= About this task =
Read the listing below and copy out each line where the word "agent" occurs.

(Material to process Opens)

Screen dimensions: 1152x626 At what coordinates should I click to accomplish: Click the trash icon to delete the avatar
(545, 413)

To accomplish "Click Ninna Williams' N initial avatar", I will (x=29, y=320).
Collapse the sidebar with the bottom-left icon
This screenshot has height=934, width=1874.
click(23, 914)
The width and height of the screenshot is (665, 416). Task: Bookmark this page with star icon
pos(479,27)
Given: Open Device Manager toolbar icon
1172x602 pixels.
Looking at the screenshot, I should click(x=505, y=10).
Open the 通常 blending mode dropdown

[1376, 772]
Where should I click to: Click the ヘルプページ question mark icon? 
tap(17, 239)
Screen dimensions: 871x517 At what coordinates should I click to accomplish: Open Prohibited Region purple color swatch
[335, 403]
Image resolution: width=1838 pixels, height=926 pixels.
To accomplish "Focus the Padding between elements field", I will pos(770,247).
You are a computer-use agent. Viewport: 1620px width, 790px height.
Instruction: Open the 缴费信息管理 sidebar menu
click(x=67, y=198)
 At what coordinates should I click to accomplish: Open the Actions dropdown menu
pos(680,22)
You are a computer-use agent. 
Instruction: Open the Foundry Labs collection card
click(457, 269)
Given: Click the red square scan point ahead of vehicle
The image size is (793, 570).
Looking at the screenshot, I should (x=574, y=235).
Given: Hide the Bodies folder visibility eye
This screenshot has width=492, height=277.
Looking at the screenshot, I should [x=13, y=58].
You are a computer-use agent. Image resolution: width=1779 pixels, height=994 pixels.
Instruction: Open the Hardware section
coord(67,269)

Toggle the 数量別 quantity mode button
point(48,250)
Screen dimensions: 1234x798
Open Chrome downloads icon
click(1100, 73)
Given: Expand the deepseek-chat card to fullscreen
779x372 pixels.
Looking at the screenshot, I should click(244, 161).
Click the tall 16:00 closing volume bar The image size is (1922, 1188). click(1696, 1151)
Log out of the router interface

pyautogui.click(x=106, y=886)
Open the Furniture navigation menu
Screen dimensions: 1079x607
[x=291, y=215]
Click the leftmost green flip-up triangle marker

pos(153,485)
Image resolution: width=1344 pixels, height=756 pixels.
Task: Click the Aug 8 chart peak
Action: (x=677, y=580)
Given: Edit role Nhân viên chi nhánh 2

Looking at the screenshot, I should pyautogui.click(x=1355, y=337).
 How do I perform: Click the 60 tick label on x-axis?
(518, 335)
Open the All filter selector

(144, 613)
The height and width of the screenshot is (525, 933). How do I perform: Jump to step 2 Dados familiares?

(Material to process Closes)

= Your solution =
You are a computer-use agent. Viewport: 1620px width, 790px height.
You are a computer-use agent. 
You are a computer-use agent. Image resolution: width=1779 pixels, height=994 pixels.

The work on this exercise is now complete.